MATERIAL SHOWN:
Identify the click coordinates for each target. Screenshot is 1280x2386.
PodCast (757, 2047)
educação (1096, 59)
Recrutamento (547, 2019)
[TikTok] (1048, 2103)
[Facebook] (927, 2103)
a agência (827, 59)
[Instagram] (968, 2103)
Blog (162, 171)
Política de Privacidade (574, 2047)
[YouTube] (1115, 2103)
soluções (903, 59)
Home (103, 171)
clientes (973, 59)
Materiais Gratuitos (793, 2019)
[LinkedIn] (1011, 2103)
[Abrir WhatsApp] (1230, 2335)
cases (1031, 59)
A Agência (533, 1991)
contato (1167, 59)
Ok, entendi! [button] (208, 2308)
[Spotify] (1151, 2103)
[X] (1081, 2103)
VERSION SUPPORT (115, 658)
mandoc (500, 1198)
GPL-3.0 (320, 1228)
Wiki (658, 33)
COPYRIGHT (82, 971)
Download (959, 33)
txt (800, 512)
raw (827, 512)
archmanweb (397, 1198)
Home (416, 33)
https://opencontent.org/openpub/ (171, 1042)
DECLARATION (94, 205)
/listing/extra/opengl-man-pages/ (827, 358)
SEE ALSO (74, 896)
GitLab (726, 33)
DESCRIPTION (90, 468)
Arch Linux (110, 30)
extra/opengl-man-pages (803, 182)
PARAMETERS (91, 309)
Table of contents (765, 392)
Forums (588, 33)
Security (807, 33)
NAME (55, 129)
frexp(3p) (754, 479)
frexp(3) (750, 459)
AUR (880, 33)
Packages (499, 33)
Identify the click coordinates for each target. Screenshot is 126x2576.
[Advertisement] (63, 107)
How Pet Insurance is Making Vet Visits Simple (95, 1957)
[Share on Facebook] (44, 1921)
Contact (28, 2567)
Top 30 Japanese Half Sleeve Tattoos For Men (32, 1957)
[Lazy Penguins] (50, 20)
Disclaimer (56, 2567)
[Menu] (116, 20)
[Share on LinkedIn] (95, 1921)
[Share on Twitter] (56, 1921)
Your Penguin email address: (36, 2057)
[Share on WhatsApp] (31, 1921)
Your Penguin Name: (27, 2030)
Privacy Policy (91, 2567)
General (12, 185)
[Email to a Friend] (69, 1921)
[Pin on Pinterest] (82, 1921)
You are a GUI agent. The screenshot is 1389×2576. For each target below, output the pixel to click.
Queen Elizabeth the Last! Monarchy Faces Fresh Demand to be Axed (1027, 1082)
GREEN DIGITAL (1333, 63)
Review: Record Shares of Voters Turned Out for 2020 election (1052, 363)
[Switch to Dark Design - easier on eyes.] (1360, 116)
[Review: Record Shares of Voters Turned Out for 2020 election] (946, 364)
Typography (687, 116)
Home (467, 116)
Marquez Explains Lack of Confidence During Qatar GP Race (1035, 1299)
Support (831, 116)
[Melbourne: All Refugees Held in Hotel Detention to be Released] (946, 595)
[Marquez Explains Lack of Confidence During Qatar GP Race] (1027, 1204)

EXERCISE DETAILS: An exact restatement of the data above is required.

SOLUTION TO THIS TASK:
Identify the click coordinates for each target. Screenshot is 1280x2386.
PodCast (757, 2047)
educação (1096, 59)
Recrutamento (547, 2019)
[TikTok] (1048, 2103)
[Facebook] (927, 2103)
a agência (827, 59)
[Instagram] (968, 2103)
Blog (162, 171)
Política de Privacidade (574, 2047)
[YouTube] (1115, 2103)
soluções (903, 59)
Home (103, 171)
clientes (973, 59)
Materiais Gratuitos (793, 2019)
[LinkedIn] (1011, 2103)
[Abrir WhatsApp] (1230, 2335)
cases (1031, 59)
A Agência (533, 1991)
contato (1167, 59)
Ok, entendi! [button] (208, 2308)
[Spotify] (1151, 2103)
[X] (1081, 2103)
VERSION SUPPORT (115, 658)
mandoc (500, 1198)
GPL-3.0 (320, 1228)
Wiki (658, 33)
COPYRIGHT (82, 971)
Download (959, 33)
txt (800, 512)
raw (827, 512)
archmanweb (397, 1198)
Home (416, 33)
https://opencontent.org/openpub/ (171, 1042)
DECLARATION (94, 205)
/listing/extra/opengl-man-pages/ (827, 358)
SEE ALSO (74, 896)
GitLab (726, 33)
DESCRIPTION (90, 468)
Arch Linux (110, 30)
extra/opengl-man-pages (803, 182)
PARAMETERS (91, 309)
Table of contents (765, 392)
Forums (588, 33)
Security (807, 33)
NAME (55, 129)
frexp(3p) (754, 479)
frexp(3) (750, 459)
AUR (880, 33)
Packages (499, 33)
Identify the click coordinates for each target. Screenshot is 126x2576.
[Advertisement] (63, 107)
How Pet Insurance is Making Vet Visits Simple (95, 1957)
[Share on Facebook] (44, 1921)
Contact (28, 2567)
Top 30 Japanese Half Sleeve Tattoos For Men (32, 1957)
[Lazy Penguins] (50, 20)
Disclaimer (56, 2567)
[Menu] (116, 20)
[Share on LinkedIn] (95, 1921)
[Share on Twitter] (56, 1921)
Your Penguin email address: (36, 2057)
[Share on WhatsApp] (31, 1921)
Your Penguin Name: (27, 2030)
Privacy Policy (91, 2567)
General (12, 185)
[Email to a Friend] (69, 1921)
[Pin on Pinterest] (82, 1921)
You are a GUI agent. The screenshot is 1389×2576. For each target below, output the pixel to click.
Queen Elizabeth the Last! Monarchy Faces Fresh Demand to be Axed (1027, 1082)
GREEN DIGITAL (1333, 63)
Review: Record Shares of Voters Turned Out for 2020 election (1052, 363)
[Switch to Dark Design - easier on eyes.] (1360, 116)
[Review: Record Shares of Voters Turned Out for 2020 election] (946, 364)
Typography (687, 116)
Home (467, 116)
Marquez Explains Lack of Confidence During Qatar GP Race (1035, 1299)
Support (831, 116)
[Melbourne: All Refugees Held in Hotel Detention to be Released] (946, 595)
[Marquez Explains Lack of Confidence During Qatar GP Race] (1027, 1204)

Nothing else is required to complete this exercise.